I prefer a different approach, one based on sensitivity to where the Spirit of God leads us to encounter and influence our world. I do believe that God wants to partner with us to advance the Kingdom of God on earth before he brings it in its fullness one day in the future. And so, instead of worrying about our behavior and the behavior of everyone else inside and outside the church, I think we need to know three things about God that will help us get on the same page as God.
First, we need to ask if the battle we want to involve ourselves in is actually one of God’s battles. This takes discernment and the guidance of the Holy Spirit. Will the Kingdom of God be spread through my pursuit of this “battle”? Or does it simply fulfill my need to combat someone or something I disagree with.
The Christian must always stand firm in Biblical truths. But all too often the Christian will use Biblical truth as a means to attack the other. We can be right and still lose lots of ground, and I think that has been the case at times in our culture wars. Other times we have been just plain wrong, like when we chose to stick our heads in the sand and ignore science rather than dialogue with it.
Choose your battles carefully. True, we have been armed with the sword of truth, but that doesn’t mean we should run around everywhere flailing it over our heads. Remember that the battle is the Lord’s. He will command us when to put away our swords and when to plunge our swords into the heart of darkness.
Second, we cannot confuse the artifacts of our faith with God himself. The Bible alone isn’t God, nor will it do the work of God just because we quote it. In other words, simply saying “the Bible says” or “the church believes” in American society today will be about as effective as taking a giant golden box to a sword fight. No one respects it, and we will probably end up running home to mama.
We can choose to lament Scripture’s demoted place in society, but we don’t have to. We can worry that our God has been defeated because his church and his scripture seem so beat down and defeated right now, but to do so misses the point. If you are upset that the evangelical church’s stand on Scripture seems overwhelmed, then your faith is in the wrong place.
Just as the Philistines could not possess the ark (again, see 1 Samuel 5), the secular world cannot truly possess our scripture. Skeptics and atheists do not worship our God and cannot grasp the power and truth in his Word. But, if we have been guilty of idolizing it in place of the God who gave it to us, maybe it won’t hurt for it to be out of our hands for a little bit. Let us learn to maintain a very high view of Scripture without idolizing it.

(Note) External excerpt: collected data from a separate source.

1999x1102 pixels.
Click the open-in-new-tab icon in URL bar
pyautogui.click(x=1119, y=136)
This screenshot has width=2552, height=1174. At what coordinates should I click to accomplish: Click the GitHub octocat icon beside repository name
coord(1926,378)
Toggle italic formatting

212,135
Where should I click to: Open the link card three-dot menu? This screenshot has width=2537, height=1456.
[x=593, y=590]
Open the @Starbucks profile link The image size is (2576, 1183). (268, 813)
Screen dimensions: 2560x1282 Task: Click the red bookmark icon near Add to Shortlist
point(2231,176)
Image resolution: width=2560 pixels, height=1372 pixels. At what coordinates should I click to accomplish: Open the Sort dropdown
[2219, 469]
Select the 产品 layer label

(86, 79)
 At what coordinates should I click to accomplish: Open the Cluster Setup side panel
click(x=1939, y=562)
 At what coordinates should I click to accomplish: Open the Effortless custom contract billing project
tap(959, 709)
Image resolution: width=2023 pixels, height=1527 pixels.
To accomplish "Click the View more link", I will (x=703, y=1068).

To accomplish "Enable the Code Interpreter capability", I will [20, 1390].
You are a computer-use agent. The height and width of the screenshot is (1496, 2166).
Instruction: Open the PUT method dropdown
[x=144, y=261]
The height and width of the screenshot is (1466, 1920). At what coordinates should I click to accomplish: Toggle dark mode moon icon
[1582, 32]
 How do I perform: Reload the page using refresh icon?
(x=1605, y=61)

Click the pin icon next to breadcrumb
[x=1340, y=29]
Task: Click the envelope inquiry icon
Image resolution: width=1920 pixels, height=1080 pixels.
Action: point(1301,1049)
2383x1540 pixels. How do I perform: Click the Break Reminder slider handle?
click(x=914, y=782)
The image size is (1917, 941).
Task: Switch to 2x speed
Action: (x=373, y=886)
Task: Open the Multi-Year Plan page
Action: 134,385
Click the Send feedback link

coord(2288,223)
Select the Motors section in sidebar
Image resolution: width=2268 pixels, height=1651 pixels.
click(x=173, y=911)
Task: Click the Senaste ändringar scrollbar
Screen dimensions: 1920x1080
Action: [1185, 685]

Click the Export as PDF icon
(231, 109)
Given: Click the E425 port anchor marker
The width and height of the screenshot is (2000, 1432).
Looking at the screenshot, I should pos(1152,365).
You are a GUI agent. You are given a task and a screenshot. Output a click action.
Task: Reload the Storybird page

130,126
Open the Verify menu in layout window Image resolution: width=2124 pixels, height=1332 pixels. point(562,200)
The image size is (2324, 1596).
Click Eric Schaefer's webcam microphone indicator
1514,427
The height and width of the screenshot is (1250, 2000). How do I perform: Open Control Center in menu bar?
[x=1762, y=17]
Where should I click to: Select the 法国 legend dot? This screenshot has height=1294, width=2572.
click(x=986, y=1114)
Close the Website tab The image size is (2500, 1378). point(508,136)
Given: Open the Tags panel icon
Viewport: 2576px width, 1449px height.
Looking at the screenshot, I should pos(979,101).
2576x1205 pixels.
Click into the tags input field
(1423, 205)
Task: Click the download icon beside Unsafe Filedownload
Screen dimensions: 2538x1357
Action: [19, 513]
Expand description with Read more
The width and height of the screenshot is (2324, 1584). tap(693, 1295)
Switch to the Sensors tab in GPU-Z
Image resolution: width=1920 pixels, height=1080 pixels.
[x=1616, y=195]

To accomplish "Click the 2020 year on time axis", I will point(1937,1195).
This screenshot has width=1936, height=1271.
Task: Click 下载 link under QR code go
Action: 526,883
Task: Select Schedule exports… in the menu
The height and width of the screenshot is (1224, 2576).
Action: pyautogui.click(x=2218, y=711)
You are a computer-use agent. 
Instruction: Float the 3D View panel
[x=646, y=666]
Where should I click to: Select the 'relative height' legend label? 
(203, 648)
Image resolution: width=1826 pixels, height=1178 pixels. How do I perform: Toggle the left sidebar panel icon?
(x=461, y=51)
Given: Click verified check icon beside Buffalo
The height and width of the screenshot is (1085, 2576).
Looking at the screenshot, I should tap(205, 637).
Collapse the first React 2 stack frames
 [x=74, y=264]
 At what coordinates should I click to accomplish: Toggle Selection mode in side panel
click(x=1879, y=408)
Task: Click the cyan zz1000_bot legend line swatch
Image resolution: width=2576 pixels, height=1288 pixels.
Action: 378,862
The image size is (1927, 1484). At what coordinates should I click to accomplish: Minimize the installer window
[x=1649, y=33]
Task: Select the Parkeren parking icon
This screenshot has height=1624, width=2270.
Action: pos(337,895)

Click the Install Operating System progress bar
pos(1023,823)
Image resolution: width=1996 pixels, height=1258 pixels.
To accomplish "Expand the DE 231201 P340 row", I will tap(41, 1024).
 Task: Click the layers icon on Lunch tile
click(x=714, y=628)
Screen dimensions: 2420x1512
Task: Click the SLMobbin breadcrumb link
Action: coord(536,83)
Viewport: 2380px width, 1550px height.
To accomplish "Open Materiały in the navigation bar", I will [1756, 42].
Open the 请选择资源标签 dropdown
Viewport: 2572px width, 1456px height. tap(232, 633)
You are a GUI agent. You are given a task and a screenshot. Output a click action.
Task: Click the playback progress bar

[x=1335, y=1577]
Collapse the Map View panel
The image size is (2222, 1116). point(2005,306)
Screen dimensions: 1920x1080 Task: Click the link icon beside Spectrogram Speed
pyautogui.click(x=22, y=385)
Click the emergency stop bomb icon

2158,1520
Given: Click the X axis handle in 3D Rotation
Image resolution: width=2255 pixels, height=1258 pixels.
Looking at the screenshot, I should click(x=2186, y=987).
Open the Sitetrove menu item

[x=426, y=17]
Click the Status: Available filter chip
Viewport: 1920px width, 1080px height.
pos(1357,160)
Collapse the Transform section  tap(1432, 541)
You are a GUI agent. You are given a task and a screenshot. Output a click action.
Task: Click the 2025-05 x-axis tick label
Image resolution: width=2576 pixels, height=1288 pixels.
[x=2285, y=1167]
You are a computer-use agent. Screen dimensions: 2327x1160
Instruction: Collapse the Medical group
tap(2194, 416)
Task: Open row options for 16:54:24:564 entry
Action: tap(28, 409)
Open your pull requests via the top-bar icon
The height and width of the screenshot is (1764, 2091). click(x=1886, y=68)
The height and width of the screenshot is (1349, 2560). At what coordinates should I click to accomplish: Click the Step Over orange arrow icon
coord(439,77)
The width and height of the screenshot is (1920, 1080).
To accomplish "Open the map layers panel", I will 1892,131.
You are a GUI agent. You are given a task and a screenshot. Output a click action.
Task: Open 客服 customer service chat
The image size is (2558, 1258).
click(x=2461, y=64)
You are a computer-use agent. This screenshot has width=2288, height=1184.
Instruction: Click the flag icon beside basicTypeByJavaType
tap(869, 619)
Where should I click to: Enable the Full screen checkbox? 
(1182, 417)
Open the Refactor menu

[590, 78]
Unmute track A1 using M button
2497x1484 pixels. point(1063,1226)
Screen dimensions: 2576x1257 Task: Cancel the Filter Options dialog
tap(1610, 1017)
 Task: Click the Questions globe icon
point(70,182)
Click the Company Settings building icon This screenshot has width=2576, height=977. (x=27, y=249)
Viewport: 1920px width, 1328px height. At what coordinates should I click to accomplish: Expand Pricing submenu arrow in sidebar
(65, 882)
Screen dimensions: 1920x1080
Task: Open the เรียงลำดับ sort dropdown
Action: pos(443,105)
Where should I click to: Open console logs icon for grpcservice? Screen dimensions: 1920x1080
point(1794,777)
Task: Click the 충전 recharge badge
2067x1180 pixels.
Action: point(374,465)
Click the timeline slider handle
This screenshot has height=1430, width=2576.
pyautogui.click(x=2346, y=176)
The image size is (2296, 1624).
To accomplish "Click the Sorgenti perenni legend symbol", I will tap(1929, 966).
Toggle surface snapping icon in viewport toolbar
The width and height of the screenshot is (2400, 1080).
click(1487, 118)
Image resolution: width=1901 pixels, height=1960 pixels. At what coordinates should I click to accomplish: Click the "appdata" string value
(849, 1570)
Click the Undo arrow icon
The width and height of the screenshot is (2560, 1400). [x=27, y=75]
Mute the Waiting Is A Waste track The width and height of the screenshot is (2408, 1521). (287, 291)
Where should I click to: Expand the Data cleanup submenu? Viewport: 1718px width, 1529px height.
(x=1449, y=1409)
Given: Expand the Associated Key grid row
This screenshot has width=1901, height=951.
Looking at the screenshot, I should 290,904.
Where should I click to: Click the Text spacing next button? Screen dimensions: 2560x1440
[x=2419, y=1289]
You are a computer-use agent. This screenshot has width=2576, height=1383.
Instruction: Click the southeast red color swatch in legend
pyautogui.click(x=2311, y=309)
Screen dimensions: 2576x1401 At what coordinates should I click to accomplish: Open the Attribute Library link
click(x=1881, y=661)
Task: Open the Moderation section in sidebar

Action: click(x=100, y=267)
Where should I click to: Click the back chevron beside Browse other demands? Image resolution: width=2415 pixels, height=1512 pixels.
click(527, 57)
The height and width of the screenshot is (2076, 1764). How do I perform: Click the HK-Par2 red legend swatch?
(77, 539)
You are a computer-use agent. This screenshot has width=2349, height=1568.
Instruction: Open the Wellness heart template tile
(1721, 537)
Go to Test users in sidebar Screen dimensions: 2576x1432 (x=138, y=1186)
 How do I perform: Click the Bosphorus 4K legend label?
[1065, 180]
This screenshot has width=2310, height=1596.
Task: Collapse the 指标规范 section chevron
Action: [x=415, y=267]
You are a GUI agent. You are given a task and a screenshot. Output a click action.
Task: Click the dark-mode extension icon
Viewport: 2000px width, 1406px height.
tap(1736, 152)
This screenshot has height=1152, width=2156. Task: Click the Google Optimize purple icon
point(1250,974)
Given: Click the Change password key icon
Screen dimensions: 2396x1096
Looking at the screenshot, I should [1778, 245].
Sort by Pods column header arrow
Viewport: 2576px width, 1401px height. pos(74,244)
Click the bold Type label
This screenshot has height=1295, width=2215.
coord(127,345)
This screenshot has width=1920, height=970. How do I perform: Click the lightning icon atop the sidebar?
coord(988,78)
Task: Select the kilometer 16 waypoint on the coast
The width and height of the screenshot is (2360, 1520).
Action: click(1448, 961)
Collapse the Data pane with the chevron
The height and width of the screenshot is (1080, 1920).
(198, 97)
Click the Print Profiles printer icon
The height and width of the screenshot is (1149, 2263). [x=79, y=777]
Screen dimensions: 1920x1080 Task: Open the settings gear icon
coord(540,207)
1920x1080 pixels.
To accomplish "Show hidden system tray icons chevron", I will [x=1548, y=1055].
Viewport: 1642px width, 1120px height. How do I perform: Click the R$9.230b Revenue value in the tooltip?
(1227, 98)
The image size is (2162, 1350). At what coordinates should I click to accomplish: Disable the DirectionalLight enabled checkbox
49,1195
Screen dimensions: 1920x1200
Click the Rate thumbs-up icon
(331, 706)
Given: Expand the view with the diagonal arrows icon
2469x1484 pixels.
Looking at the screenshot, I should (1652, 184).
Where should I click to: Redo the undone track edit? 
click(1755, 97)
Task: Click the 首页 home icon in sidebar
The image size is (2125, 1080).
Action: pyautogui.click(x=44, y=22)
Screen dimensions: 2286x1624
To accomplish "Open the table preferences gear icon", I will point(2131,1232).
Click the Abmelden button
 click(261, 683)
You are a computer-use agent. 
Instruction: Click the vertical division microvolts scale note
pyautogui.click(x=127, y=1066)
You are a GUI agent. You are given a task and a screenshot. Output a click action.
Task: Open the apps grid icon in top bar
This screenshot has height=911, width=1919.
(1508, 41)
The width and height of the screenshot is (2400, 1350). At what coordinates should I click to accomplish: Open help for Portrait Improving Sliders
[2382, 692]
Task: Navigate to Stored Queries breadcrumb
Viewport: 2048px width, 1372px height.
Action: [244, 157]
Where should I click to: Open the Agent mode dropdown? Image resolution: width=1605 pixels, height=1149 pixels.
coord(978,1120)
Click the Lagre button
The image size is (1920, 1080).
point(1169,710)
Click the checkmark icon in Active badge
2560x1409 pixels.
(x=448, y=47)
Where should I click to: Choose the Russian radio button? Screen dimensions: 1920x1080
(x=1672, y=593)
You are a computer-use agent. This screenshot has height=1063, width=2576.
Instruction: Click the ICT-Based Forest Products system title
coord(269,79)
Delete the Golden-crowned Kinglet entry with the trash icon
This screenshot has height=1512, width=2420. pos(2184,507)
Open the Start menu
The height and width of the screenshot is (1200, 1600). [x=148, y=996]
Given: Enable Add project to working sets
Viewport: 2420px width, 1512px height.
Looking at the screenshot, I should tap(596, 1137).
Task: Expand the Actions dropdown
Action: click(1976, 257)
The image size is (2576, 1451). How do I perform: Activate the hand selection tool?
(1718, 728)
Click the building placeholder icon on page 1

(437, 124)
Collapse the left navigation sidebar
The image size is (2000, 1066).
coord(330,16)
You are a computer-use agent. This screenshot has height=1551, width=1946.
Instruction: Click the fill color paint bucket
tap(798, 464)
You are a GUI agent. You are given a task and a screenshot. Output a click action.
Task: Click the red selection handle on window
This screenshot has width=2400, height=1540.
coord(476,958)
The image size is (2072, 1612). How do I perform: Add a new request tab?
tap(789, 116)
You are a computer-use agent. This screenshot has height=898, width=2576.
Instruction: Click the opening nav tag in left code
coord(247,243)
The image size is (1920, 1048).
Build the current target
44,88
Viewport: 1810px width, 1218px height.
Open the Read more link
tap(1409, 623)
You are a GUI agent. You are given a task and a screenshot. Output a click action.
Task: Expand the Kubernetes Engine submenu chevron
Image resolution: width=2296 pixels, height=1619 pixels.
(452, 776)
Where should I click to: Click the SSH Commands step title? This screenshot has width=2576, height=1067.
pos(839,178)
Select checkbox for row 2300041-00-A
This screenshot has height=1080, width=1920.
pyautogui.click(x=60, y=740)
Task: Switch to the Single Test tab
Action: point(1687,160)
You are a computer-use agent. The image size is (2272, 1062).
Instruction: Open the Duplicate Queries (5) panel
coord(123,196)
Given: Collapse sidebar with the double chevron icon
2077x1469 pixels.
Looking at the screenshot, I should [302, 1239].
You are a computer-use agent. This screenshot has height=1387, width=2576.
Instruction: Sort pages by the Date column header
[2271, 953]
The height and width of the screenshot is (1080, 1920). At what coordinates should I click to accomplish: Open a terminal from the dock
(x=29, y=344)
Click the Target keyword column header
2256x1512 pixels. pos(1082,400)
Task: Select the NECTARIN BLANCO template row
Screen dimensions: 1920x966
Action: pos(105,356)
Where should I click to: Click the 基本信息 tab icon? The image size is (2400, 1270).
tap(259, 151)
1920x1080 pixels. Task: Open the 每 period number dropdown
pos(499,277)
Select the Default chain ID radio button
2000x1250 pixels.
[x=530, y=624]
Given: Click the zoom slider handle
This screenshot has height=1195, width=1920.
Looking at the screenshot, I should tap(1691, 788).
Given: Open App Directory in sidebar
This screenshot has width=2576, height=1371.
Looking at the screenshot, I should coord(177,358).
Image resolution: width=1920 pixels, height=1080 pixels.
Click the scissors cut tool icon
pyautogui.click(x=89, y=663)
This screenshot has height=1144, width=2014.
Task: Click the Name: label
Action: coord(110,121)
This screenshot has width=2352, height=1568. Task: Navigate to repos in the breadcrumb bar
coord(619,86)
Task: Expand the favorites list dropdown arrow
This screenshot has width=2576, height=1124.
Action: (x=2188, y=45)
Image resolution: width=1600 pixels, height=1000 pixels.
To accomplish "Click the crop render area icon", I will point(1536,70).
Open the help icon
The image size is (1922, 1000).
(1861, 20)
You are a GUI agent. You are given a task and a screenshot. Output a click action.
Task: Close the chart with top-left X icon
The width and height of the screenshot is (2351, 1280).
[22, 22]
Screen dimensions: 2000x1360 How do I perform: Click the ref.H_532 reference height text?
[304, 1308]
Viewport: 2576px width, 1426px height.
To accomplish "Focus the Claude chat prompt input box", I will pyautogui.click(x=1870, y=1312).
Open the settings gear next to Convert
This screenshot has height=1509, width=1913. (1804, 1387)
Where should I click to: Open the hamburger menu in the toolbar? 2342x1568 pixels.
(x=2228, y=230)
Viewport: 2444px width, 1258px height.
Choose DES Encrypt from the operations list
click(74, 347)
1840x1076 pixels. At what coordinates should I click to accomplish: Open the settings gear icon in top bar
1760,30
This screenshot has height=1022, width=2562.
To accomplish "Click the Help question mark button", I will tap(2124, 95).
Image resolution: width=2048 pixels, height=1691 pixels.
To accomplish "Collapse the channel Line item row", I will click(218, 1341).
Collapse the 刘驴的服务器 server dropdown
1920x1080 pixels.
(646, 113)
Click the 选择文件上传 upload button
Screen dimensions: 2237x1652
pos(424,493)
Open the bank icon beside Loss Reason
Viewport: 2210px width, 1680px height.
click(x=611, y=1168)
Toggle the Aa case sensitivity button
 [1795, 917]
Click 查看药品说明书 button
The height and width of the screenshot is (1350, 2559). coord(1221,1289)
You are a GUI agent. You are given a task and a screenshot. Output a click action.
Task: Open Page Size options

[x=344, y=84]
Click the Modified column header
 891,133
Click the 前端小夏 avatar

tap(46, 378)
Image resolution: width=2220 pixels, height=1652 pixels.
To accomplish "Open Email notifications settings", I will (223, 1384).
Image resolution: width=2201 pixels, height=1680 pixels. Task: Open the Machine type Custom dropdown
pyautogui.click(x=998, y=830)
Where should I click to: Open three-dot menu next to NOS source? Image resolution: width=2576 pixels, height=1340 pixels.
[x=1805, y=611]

Finally, just because it seems our own artifacts of God have been captured, Yahweh remains free and powerful still. Many evangelicals fear any dialogue between science and God or between a seeking secular society and God, but why worry?
Are you afraid that science will disprove God? Why not seek instead to understand all you can about our God-designed universe? Are you afraid that sinful people will somehow taint him? You didn’t taint him, so why should anyone else?
They may seem to take away our Ark for a time, but they cannot capture our God. God will be God, and he doesn’t need us to defend him to the world. Rather, we need to preach, in the words of Paul to Timothy, “God our Savior and Christ Jesus our hope.” Such a Living God is no artifact of a bygone era. He is Yahweh. He is the I Am. And he always will be.